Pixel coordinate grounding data
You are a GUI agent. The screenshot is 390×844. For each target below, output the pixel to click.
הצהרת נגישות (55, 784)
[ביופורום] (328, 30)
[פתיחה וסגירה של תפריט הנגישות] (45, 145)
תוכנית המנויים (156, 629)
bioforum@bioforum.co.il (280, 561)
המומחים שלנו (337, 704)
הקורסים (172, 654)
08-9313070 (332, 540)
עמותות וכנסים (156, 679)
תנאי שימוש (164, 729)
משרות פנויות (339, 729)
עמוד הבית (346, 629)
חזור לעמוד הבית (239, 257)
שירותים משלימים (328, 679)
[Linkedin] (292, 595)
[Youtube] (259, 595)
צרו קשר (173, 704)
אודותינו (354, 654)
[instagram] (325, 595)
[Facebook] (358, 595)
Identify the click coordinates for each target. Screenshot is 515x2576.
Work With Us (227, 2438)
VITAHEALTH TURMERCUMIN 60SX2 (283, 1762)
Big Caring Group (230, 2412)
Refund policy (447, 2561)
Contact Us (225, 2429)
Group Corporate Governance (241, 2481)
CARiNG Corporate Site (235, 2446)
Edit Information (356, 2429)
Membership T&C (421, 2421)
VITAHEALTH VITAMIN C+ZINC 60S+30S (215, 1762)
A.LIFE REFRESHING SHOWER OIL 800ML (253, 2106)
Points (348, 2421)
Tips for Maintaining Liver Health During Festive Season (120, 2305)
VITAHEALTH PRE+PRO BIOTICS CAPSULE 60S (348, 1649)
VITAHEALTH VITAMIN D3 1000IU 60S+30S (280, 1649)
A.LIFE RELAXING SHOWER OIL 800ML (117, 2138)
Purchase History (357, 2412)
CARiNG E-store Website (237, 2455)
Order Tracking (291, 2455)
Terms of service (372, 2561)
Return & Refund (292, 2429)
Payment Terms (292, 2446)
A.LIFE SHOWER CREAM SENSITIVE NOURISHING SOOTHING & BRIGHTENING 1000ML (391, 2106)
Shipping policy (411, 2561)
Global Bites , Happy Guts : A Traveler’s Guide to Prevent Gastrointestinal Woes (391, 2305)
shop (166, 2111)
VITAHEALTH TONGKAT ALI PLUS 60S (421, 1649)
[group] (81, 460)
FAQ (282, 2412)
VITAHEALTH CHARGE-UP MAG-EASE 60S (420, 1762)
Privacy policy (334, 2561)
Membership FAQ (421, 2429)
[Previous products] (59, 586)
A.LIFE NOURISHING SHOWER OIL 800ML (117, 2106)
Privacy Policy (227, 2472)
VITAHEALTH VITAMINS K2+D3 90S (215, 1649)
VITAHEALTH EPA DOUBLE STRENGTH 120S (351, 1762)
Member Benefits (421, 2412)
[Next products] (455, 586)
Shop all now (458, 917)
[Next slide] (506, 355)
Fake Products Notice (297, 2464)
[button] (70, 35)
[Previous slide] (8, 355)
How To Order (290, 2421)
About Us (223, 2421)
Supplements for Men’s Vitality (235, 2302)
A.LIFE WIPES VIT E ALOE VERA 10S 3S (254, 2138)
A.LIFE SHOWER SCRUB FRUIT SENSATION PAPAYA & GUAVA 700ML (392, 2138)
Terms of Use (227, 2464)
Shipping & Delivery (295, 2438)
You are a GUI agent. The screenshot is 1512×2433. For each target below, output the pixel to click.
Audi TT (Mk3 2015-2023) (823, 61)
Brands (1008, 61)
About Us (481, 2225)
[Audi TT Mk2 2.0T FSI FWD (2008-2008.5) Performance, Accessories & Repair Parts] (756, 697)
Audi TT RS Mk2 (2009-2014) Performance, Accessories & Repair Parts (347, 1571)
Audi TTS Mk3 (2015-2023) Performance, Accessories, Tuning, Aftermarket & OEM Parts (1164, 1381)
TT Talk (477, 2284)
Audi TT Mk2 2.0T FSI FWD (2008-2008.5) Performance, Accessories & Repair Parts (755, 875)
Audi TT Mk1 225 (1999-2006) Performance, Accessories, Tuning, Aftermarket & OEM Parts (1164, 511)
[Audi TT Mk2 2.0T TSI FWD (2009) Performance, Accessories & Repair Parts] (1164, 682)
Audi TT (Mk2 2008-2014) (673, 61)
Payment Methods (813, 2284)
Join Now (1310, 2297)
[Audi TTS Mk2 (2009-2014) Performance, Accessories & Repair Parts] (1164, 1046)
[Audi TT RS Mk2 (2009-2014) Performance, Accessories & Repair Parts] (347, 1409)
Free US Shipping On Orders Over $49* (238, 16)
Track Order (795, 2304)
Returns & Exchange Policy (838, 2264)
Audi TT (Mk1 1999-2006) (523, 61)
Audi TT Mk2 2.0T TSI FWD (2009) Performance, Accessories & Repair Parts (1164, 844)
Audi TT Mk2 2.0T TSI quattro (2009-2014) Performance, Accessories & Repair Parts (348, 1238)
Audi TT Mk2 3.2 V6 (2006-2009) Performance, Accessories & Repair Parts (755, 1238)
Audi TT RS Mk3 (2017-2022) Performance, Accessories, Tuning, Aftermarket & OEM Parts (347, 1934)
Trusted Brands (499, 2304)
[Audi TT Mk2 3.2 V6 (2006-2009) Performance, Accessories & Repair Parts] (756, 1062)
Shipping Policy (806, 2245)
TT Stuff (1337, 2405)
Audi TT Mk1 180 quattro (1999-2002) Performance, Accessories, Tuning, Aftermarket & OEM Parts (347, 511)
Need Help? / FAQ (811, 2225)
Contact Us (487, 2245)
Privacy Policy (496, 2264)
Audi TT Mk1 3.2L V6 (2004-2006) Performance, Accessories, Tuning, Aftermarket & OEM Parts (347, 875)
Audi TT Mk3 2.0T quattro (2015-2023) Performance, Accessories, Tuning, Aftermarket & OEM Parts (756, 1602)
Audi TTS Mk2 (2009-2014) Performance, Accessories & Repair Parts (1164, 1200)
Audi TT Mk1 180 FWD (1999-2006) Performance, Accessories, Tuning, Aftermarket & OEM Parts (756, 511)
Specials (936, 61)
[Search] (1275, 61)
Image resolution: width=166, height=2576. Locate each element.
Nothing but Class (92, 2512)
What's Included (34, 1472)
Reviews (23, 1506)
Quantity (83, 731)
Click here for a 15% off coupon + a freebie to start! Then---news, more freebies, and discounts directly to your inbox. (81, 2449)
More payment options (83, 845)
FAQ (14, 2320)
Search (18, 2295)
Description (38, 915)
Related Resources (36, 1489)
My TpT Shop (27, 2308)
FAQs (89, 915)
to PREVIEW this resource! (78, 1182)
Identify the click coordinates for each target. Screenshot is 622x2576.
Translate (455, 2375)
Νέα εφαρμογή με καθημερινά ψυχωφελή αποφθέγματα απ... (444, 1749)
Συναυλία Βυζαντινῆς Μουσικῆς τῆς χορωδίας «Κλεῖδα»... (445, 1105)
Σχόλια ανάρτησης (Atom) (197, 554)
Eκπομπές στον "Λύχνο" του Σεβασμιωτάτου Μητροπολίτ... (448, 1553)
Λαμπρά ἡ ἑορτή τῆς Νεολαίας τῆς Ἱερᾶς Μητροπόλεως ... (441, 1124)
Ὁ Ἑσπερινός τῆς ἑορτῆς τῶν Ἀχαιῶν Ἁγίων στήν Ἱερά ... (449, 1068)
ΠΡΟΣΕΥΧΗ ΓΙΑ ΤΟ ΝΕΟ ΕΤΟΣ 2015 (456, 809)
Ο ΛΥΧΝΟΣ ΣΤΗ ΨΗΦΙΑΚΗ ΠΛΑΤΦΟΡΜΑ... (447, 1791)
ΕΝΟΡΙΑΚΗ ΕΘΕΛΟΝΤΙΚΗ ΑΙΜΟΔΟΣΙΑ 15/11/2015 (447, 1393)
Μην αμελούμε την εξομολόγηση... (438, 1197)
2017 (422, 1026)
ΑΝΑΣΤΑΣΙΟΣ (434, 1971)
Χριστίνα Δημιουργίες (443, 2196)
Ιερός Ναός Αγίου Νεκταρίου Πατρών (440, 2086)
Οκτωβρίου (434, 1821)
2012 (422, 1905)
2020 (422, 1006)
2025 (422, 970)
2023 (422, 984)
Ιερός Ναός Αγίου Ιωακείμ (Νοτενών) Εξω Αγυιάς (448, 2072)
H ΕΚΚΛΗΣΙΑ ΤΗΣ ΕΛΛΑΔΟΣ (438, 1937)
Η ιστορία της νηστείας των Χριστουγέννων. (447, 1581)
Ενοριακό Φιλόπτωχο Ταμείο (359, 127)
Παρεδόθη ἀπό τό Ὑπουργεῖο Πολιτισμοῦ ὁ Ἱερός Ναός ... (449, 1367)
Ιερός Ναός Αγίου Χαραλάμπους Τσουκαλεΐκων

PROBLEM — Working from the data above, extract solely the lines from the one containing "Work With Us (227, 2438)" through the one containing "Membership T&C (421, 2421)", exactly as they appear, both included.

RESPONSE AREA —
Work With Us (227, 2438)
VITAHEALTH TURMERCUMIN 60SX2 (283, 1762)
Big Caring Group (230, 2412)
Refund policy (447, 2561)
Contact Us (225, 2429)
Group Corporate Governance (241, 2481)
CARiNG Corporate Site (235, 2446)
Edit Information (356, 2429)
Membership T&C (421, 2421)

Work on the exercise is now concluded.